If you’re a brand, manufacturer, or just a curious shopper, you might have wondered: How do huge pallets of goods end up for sale on Amazon?
The answer reveals how modern supply chains, liquidation markets, and online reselling intersect. For brands, understanding this process is critical because pallet liquidation is one of the main ways unauthorized sellers acquire inventory and begin listing products online.
This is why many companies include marketplace diversion within their broader Amazon brand protection strategy, especially when unexplained sellers begin appearing on their listings.
What Are Liquidation Pallets?
A liquidation pallet is a bulk lot of goods sold off by retailers, manufacturers, or distributors. These pallets often contain mixed categories, brands, and product conditions. Typical pallet contents include:- Customer returns from retailers such as Amazon, Walmart, or Target
- Overstock or shelf-pull inventory
- Discontinued or seasonal merchandise
- Open-box or “like new” products
How Do Pallets Reach Amazon Sellers?
1. Retailers Bundle Returns and Unsold Inventory
Large retailers accumulate enormous volumes of returned and unsold goods. Processing every item individually is expensive, so companies frequently bundle these products into pallets and sell them to liquidation buyers.
This inventory may include returned items, excess stock, or products that retailers no longer want to carry.
2. Liquidation Platforms and Auctions
Major liquidation platforms such as B-Stock or Liquidation.com run auctions where buyers can purchase pallets or truckloads of inventory.
Many of these buyers are professional resellers who specialize in purchasing discounted inventory and relisting those items online.
Once the inventory is acquired, sellers often list products using existing Amazon ASINs. This is one reason brands suddenly discover new sellers on their listings and start investigating unauthorized third-party sellers on Amazon.
3. Bin Stores and Return Stores
Pallets of returned goods frequently end up in “bin stores” where products are sold individually at extremely low prices.
Small resellers and side hustlers often purchase these items and relist them on Amazon or other marketplaces.
4. Local and Regional Liquidators
There is also a large network of liquidation brokers and wholesale warehouses that buy pallets in bulk and resell them to smaller sellers.
Once the products are broken down and redistributed, it becomes very difficult for brands to track where the inventory originally came from.
Why Do So Many Pallet Items End Up on Amazon?
Low barriers to entry. Amazon allows sellers to list products using existing product pages, making it easy to resell items acquired through liquidation.
Massive return volumes. E-commerce returns generate enormous amounts of excess inventory that must be resold or liquidated.
Seller tools and data. Many liquidation platforms provide manifests, UPC data, and estimated profit margins, making it easier for resellers to evaluate pallet purchases.
This is also why brands sometimes wonder why their product appears on Amazon even when they never authorized the seller.
The Risks for Brands
Used Products Sold as New
Returned or open-box items may be listed as new on Amazon. Customers then receive damaged or incomplete products, leaving negative reviews that impact the brand rather than the seller.
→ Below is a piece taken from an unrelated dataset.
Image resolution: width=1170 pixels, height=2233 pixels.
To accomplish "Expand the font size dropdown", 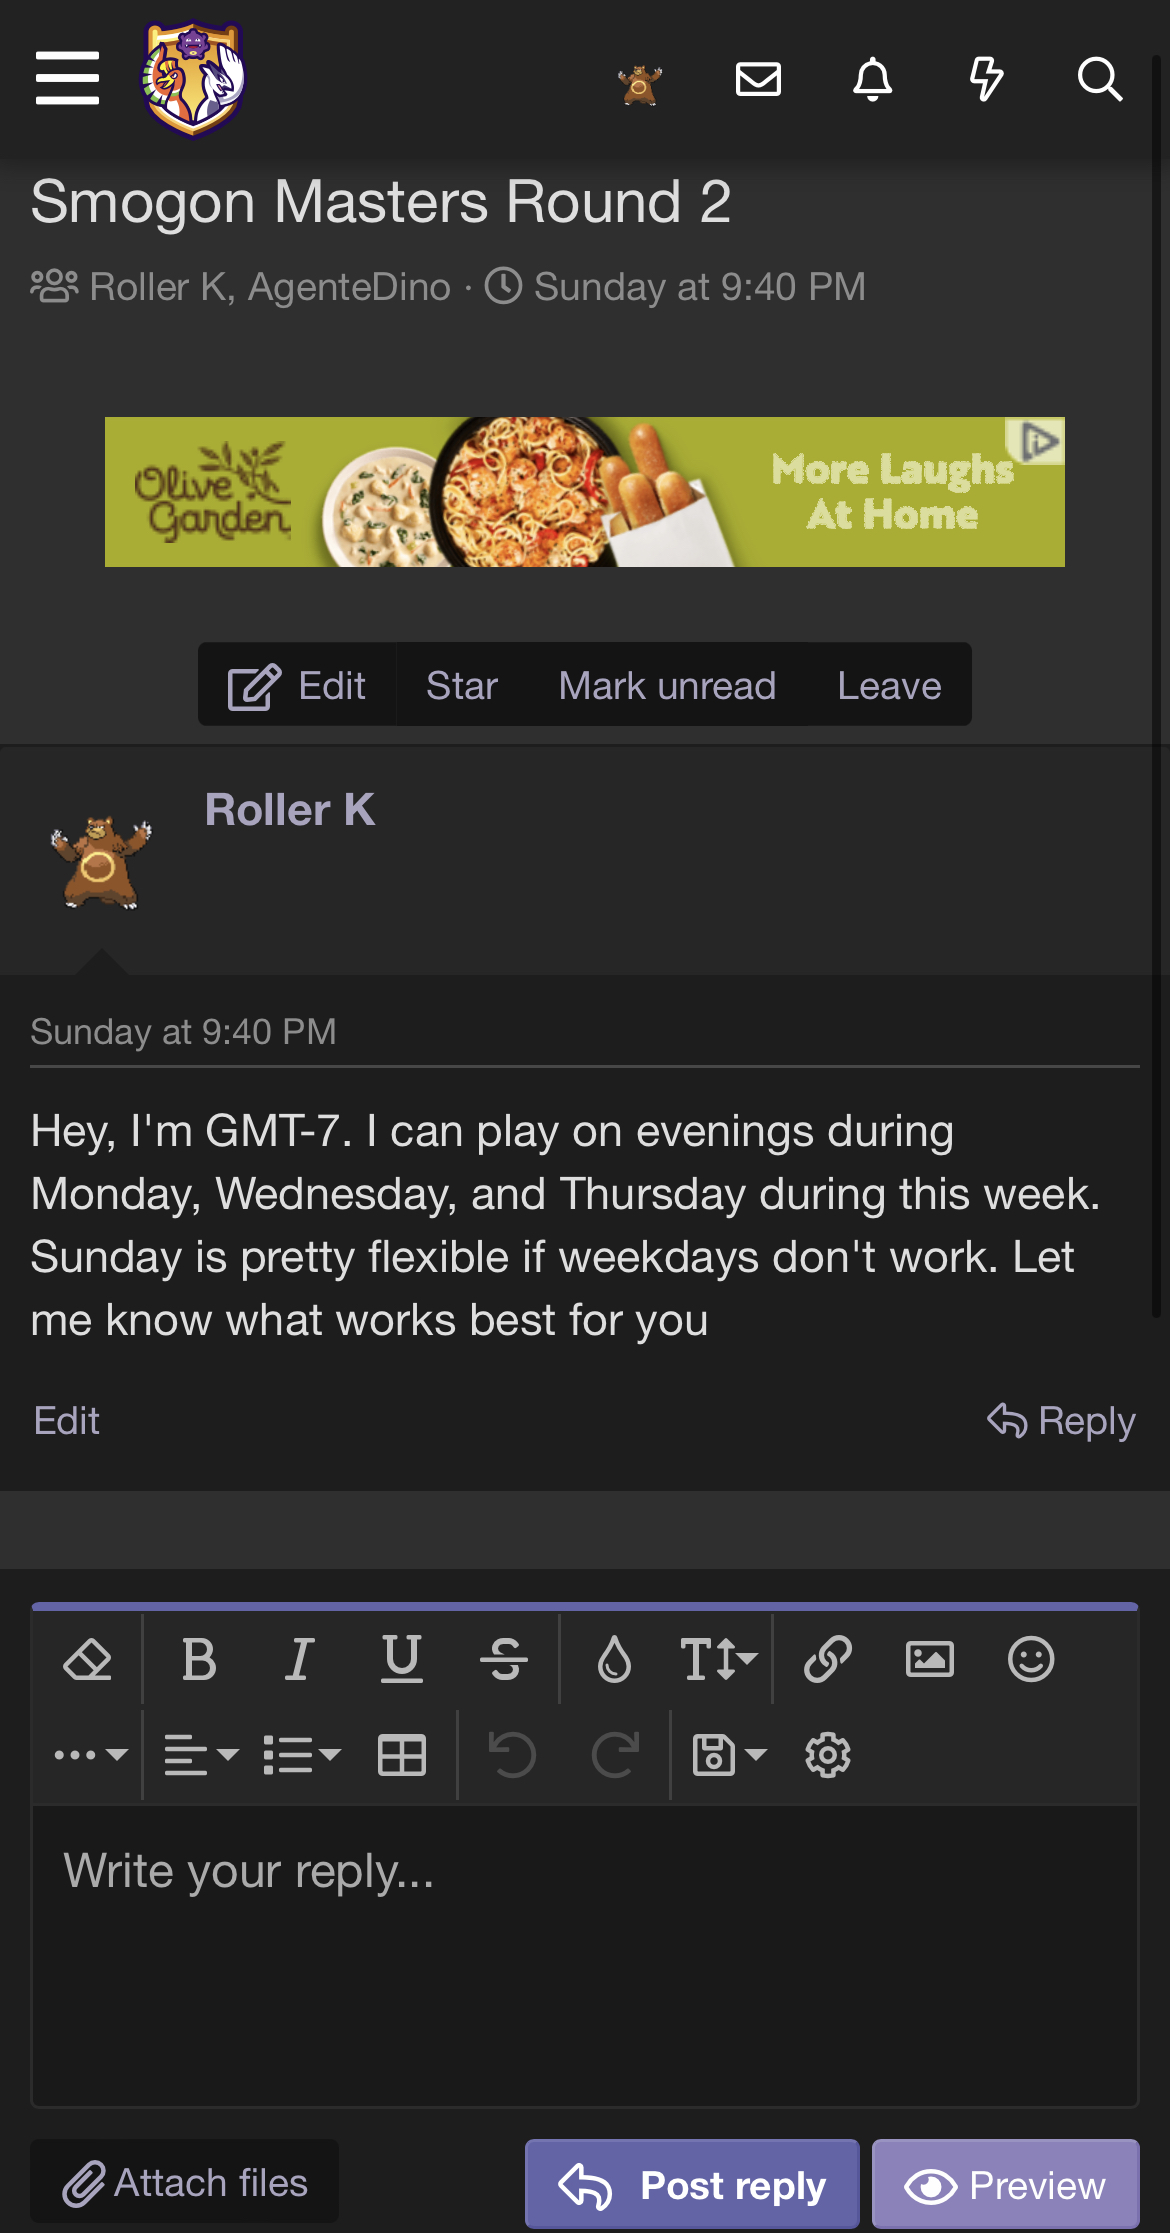I will point(718,1660).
Price Erosion and MAP Violations
Liquidation inventory is typically sold at deep discounts. When resellers list these items online, they often trigger MAP violations and price instability.
Many brands address this problem by implementing Amazon MAP monitoring to detect pricing issues early.
Buy Box Instability
Additional sellers competing on a listing can destabilize Buy Box ownership and reduce margins.
If you are unfamiliar with the mechanics behind this competition, it helps to understand how the Amazon Buy Box works.
Counterfeit and Gray Market Risks
Some pallets contain expired, foreign-market, or counterfeit goods. If these products appear on Amazon, they create serious legal and reputational risks for brands.
What Can Brands Do?
Monitor Marketplaces
Brands should monitor sellers, pricing activity, and reviews to identify when liquidation inventory begins impacting their listings. Many companies use global Amazon price monitoring services to detect unusual seller activity across marketplaces.
Enforce Product Condition Policies
Listings that advertise returned or used products as “new” can often be reported as policy violations.
Investigate Unauthorized Sellers
When pallet inventory begins affecting listings, brands may need to remove unauthorized sellers on Amazon to restore pricing stability.
Improve Returns Processing
Better return processing and inventory control can reduce the amount of defective or unsuitable products entering liquidation channels.
Track Inventory
Serial numbers, lot tracking, and distributor audits can help identify where diverted inventory originates.
Final Thoughts
The path from warehouse shelf to Amazon listing can be surprisingly short. Liquidation pallets move through multiple intermediaries before eventually reaching online sellers.
For brands, the challenge is maintaining control over pricing, product quality, and customer experience in a marketplace fueled by secondary inventory.